• _THE TASK_
Looking at the listing below, how many lines include "agent"? Answer with the number only.

--- START ---

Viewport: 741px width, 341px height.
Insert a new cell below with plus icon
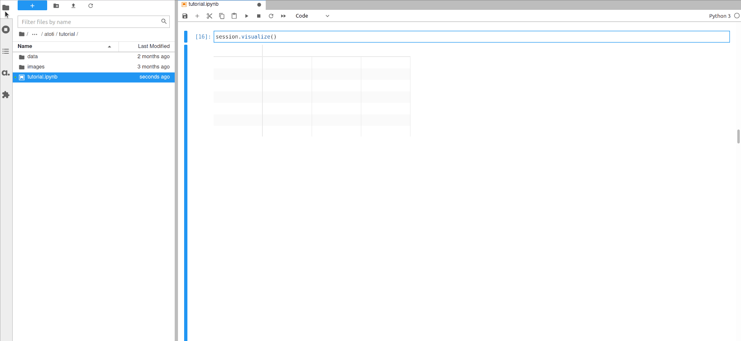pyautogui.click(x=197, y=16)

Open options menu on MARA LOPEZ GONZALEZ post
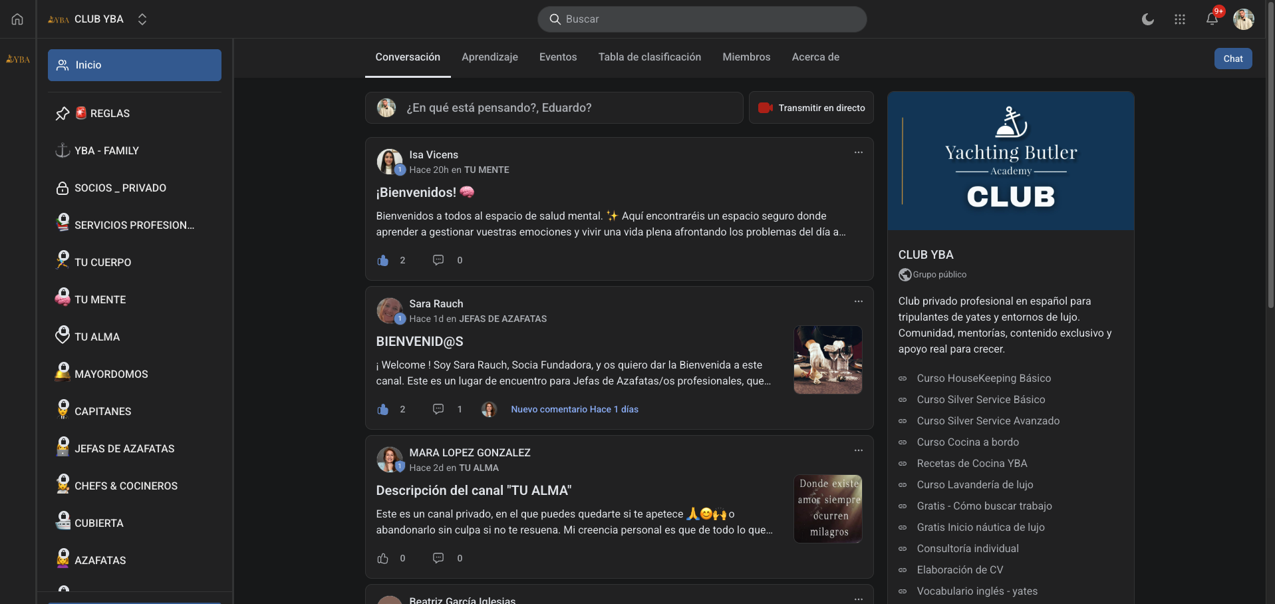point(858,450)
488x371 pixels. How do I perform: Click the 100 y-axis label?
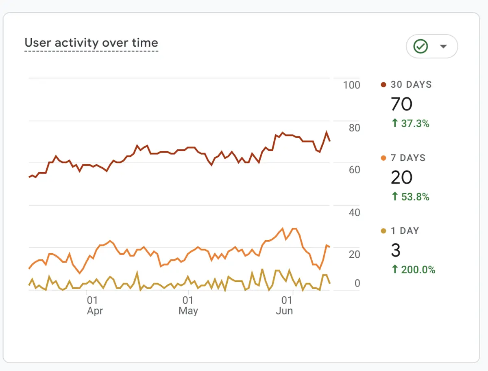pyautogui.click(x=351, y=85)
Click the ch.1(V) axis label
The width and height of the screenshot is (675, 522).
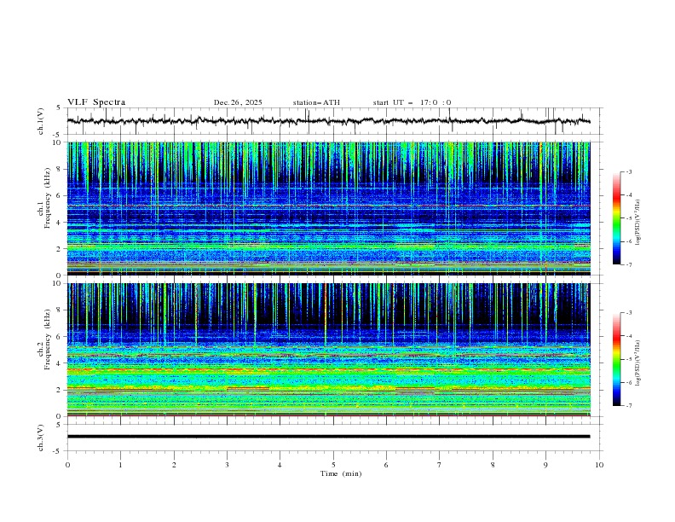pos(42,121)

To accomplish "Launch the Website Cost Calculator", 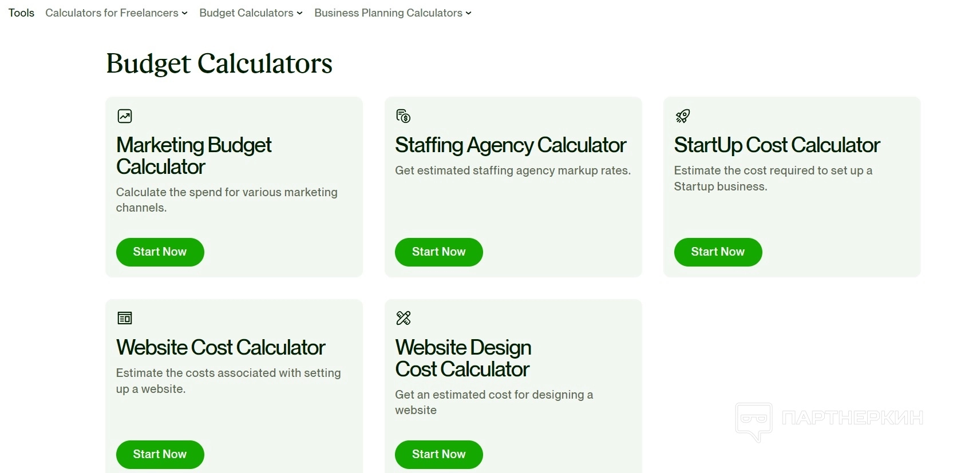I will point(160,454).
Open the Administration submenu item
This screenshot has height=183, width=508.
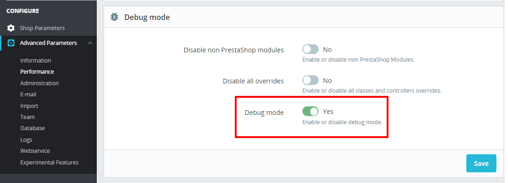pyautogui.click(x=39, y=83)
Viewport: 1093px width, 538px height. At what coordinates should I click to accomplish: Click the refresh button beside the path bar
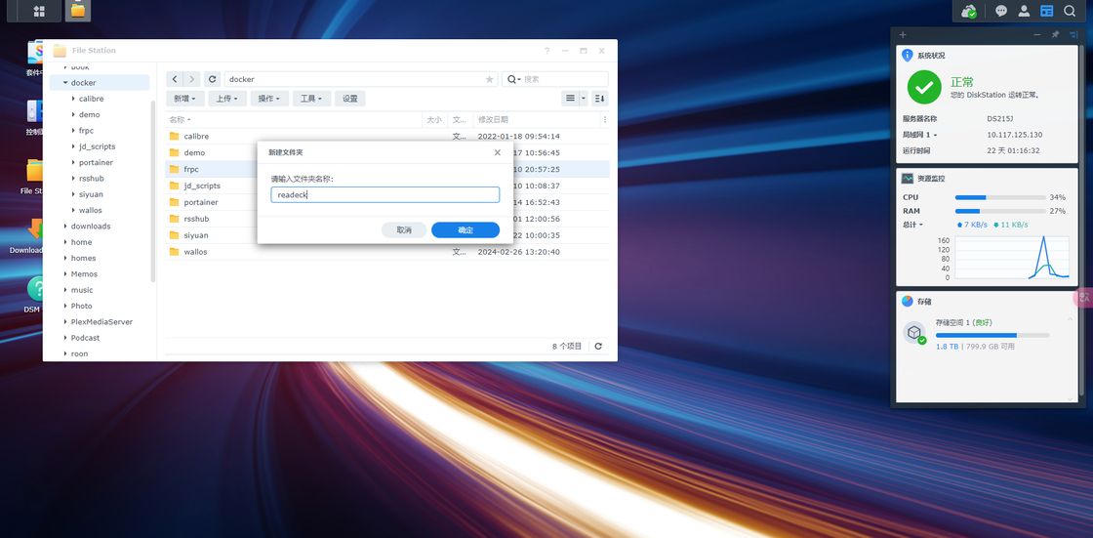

--- END ---
--- START ---

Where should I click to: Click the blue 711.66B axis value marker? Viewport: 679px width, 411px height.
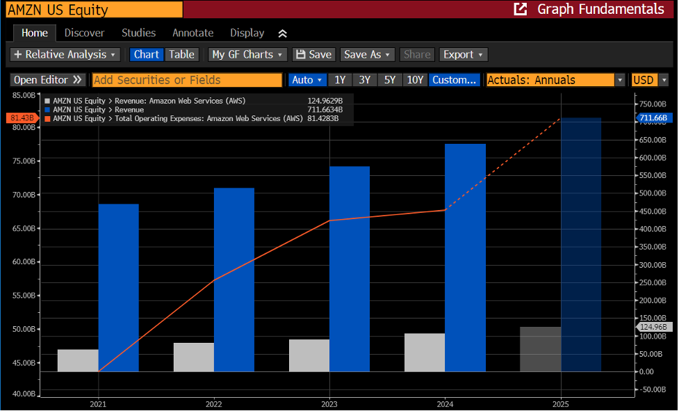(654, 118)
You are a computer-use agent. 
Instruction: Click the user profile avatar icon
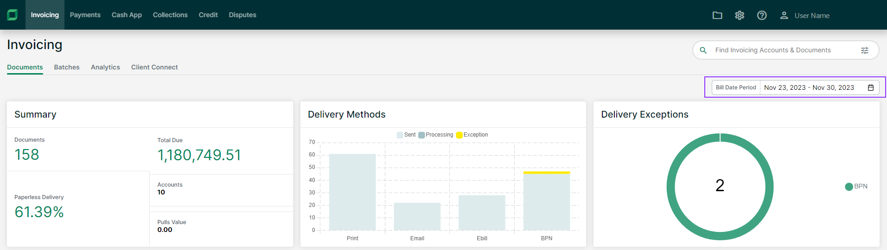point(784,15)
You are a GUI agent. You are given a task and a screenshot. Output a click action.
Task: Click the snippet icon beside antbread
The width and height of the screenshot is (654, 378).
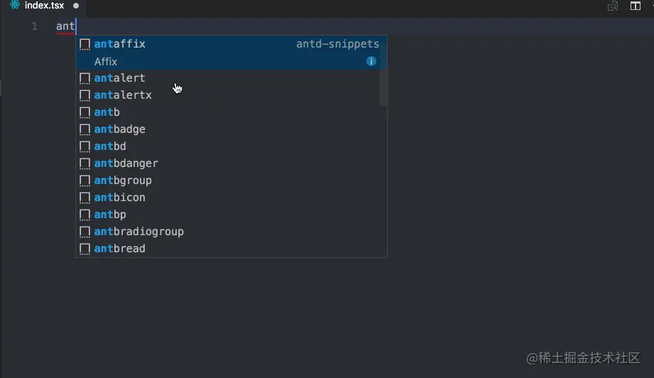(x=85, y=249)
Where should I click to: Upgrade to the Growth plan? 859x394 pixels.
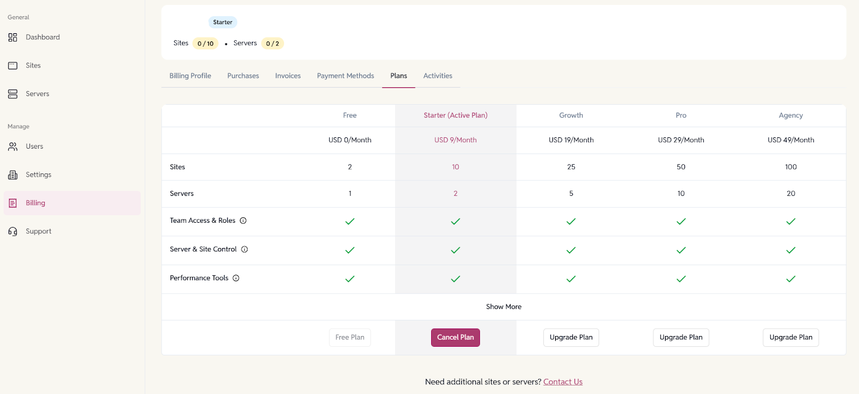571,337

--- END ---

• _YOUR RESPONSE_
2